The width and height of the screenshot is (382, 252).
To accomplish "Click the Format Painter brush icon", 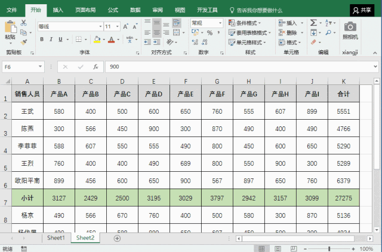I will pos(23,42).
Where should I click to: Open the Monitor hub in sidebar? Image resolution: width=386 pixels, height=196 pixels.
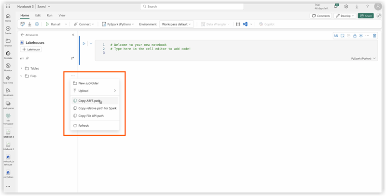(x=8, y=67)
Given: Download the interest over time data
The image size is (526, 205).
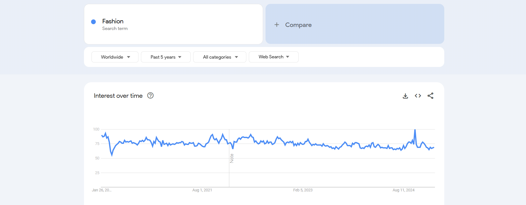Looking at the screenshot, I should pyautogui.click(x=405, y=96).

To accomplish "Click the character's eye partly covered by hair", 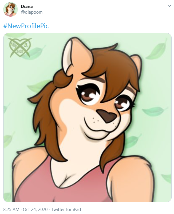I will coord(123,103).
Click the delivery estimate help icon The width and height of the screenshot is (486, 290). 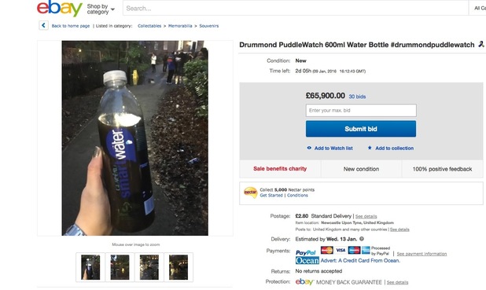[362, 239]
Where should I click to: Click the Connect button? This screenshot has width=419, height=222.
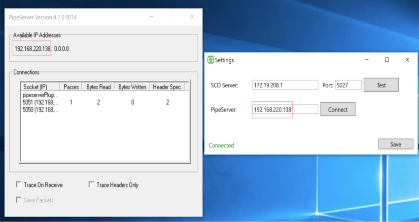pyautogui.click(x=338, y=110)
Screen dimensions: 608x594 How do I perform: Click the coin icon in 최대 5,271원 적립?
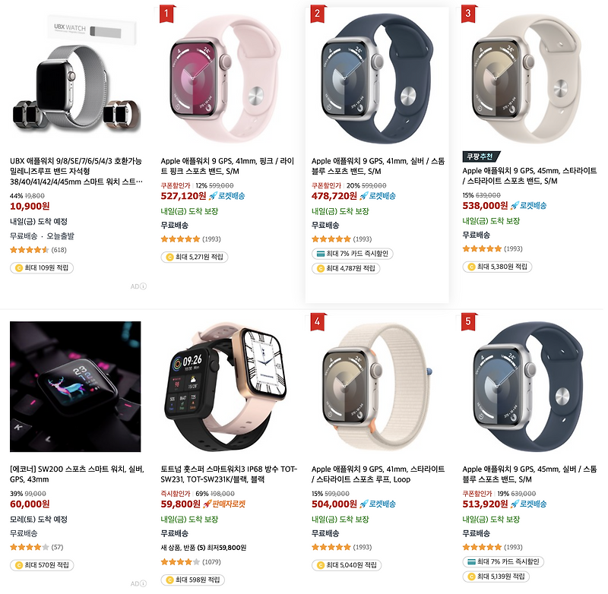tap(169, 257)
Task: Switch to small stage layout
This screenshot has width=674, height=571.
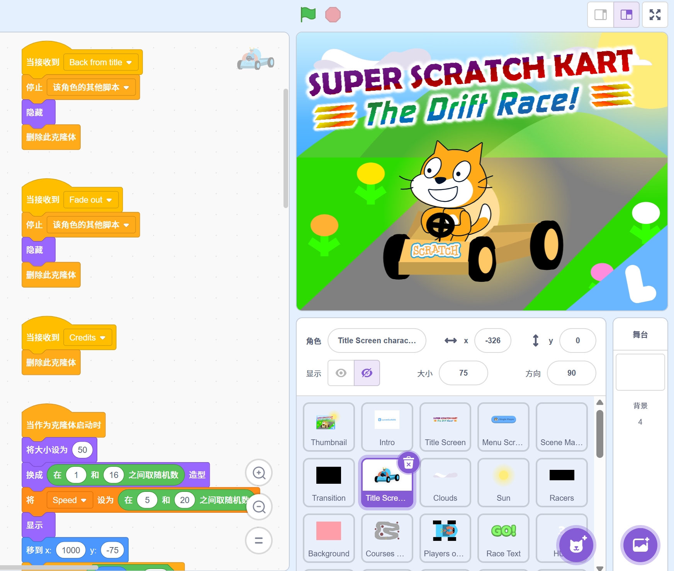Action: (600, 15)
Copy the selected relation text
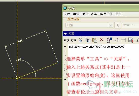 (88, 40)
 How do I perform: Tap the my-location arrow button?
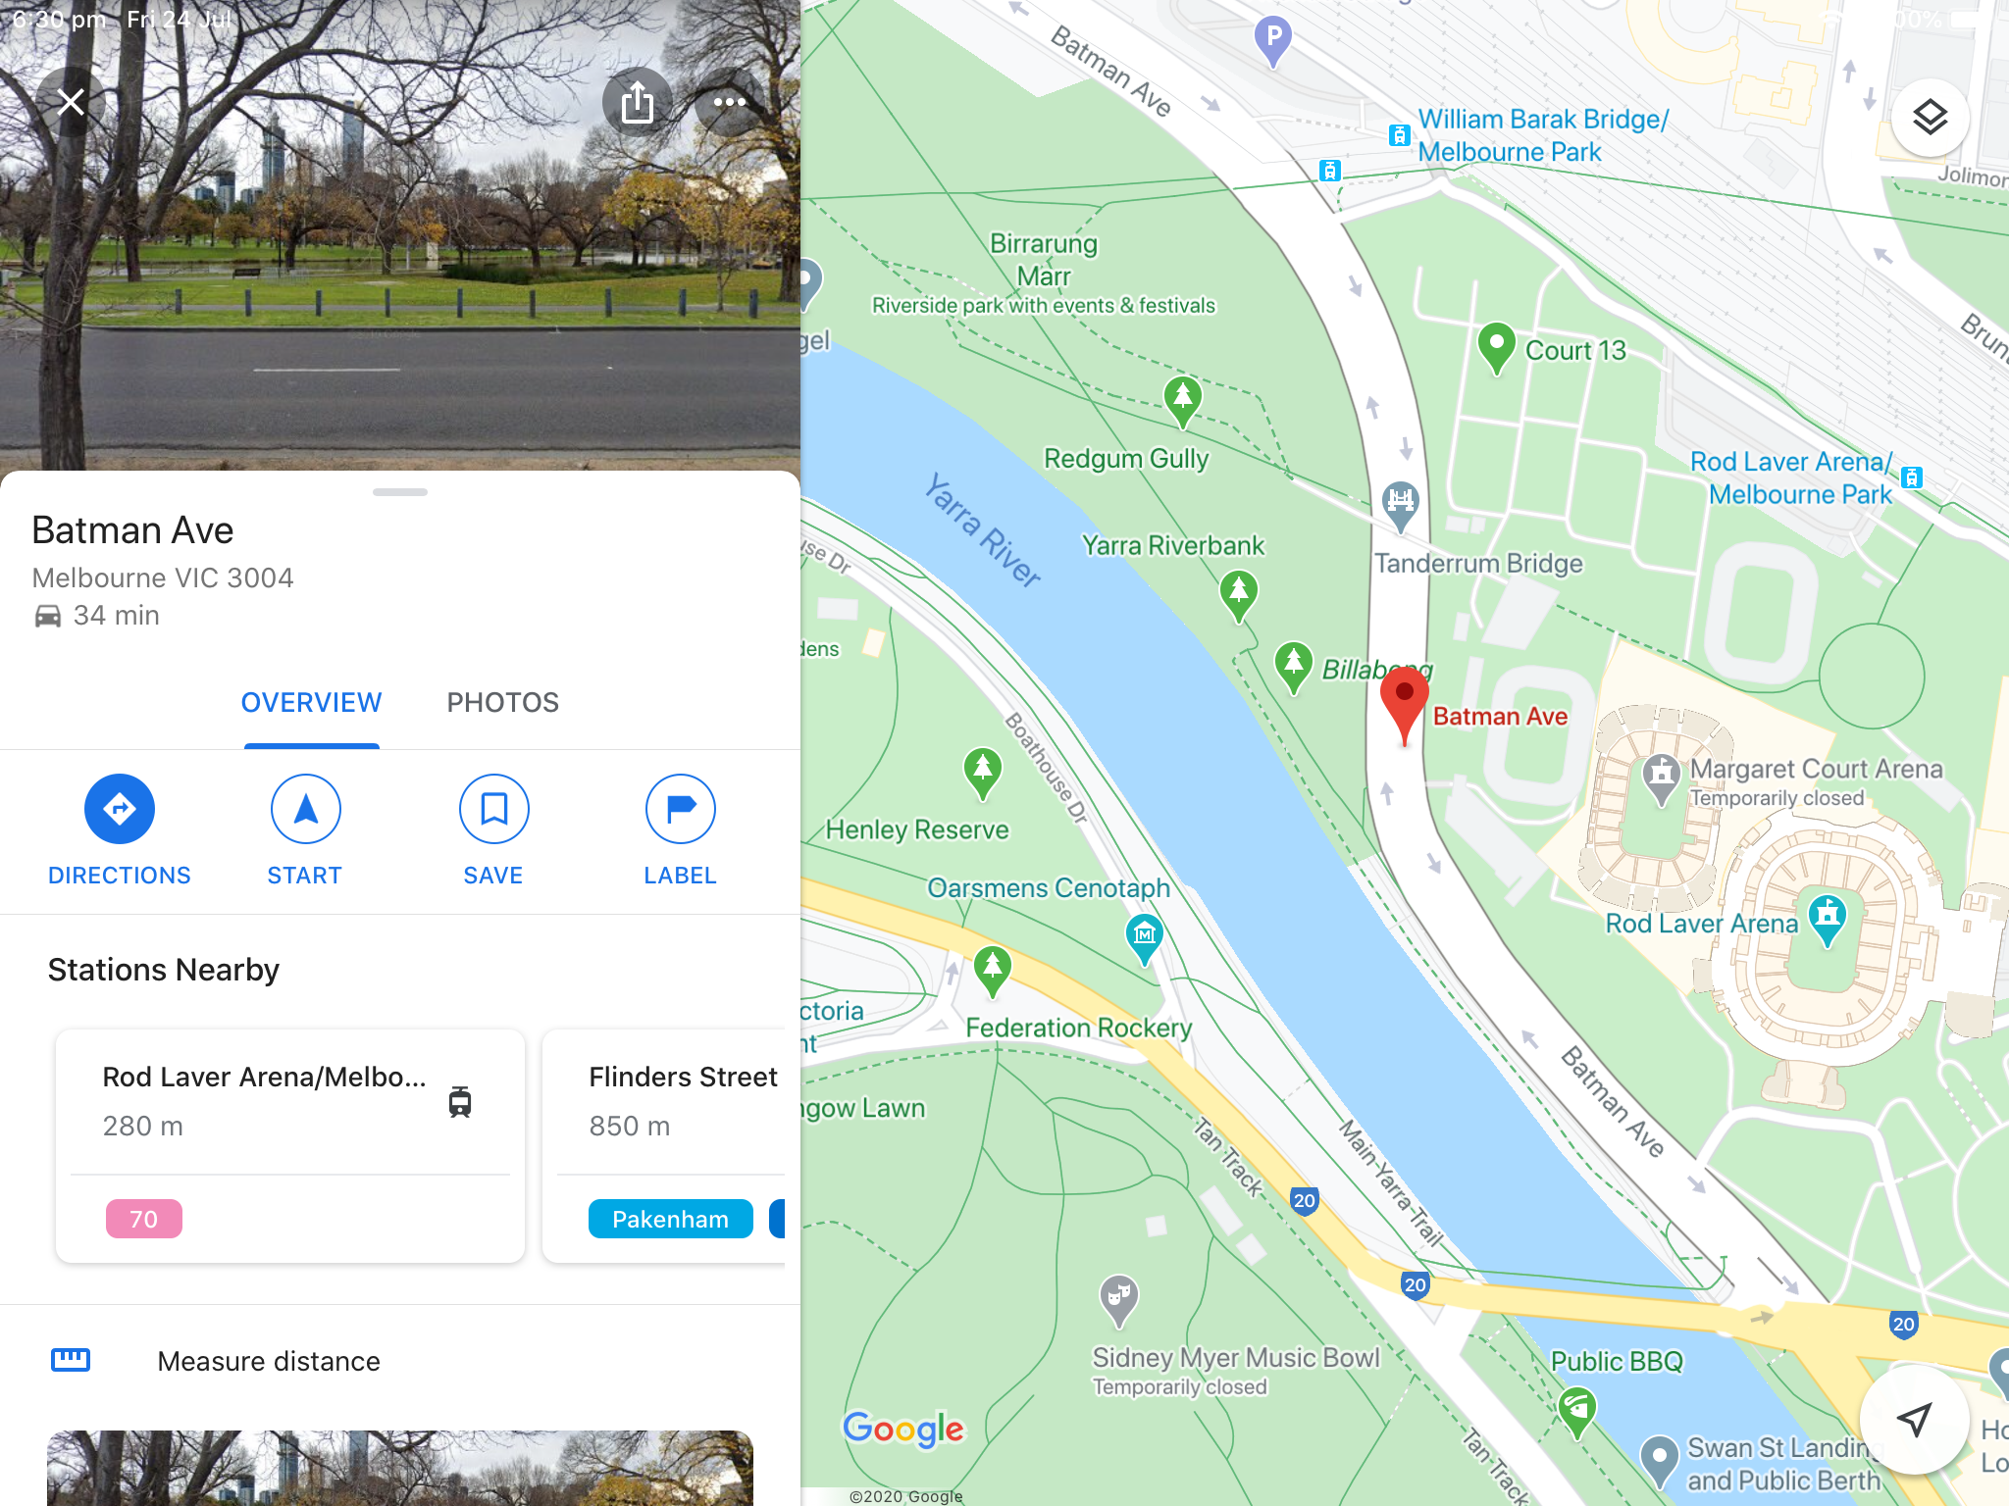(1914, 1418)
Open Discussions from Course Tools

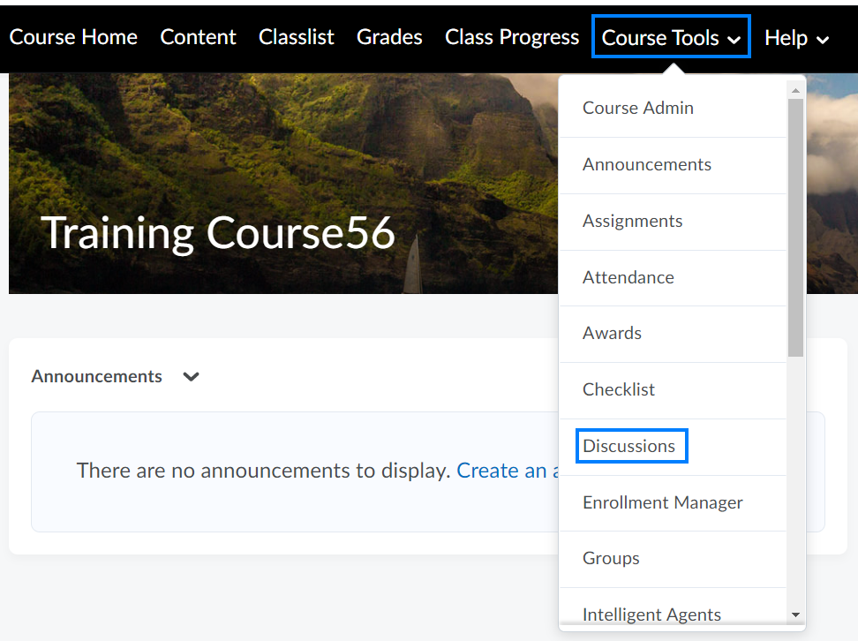pyautogui.click(x=629, y=446)
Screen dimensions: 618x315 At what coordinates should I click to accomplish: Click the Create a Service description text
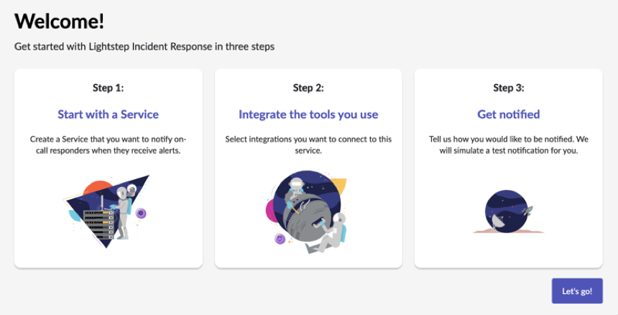[x=108, y=145]
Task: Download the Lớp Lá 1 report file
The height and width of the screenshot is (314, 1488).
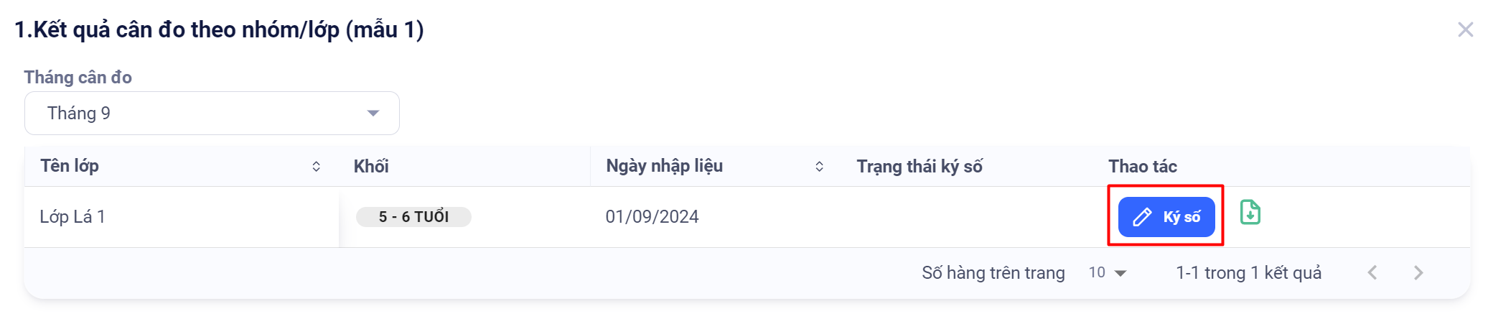Action: point(1250,213)
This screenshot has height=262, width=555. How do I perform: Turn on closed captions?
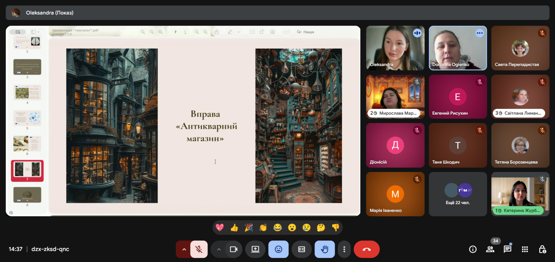[x=302, y=249]
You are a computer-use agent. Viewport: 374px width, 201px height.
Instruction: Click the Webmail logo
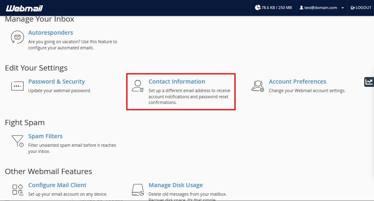pos(24,8)
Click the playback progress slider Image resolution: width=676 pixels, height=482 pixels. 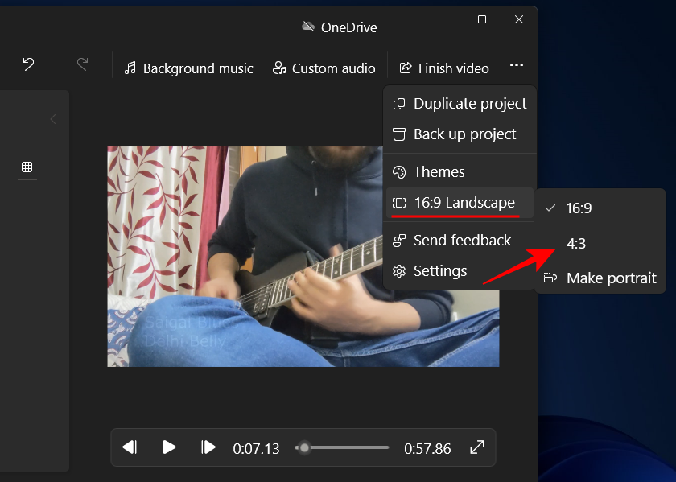click(342, 447)
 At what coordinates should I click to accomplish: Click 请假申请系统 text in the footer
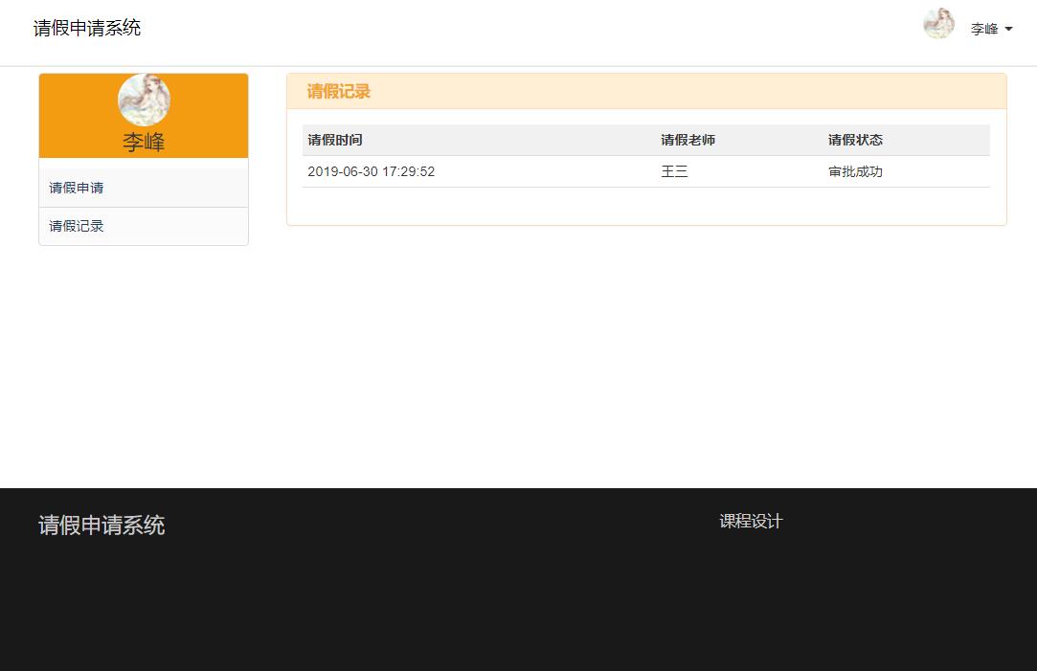[x=100, y=526]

§ **WORK INSTRUCTION**: Only what runs from the line holding "At what coordinates should I click to accomplish: Click 请假申请系统" through the end of the entries above is to be given again, exactly, with every picture omitted.

§ **EXERCISE OUTPUT**:
 At what coordinates should I click to accomplish: Click 请假申请系统 text in the footer
[x=100, y=526]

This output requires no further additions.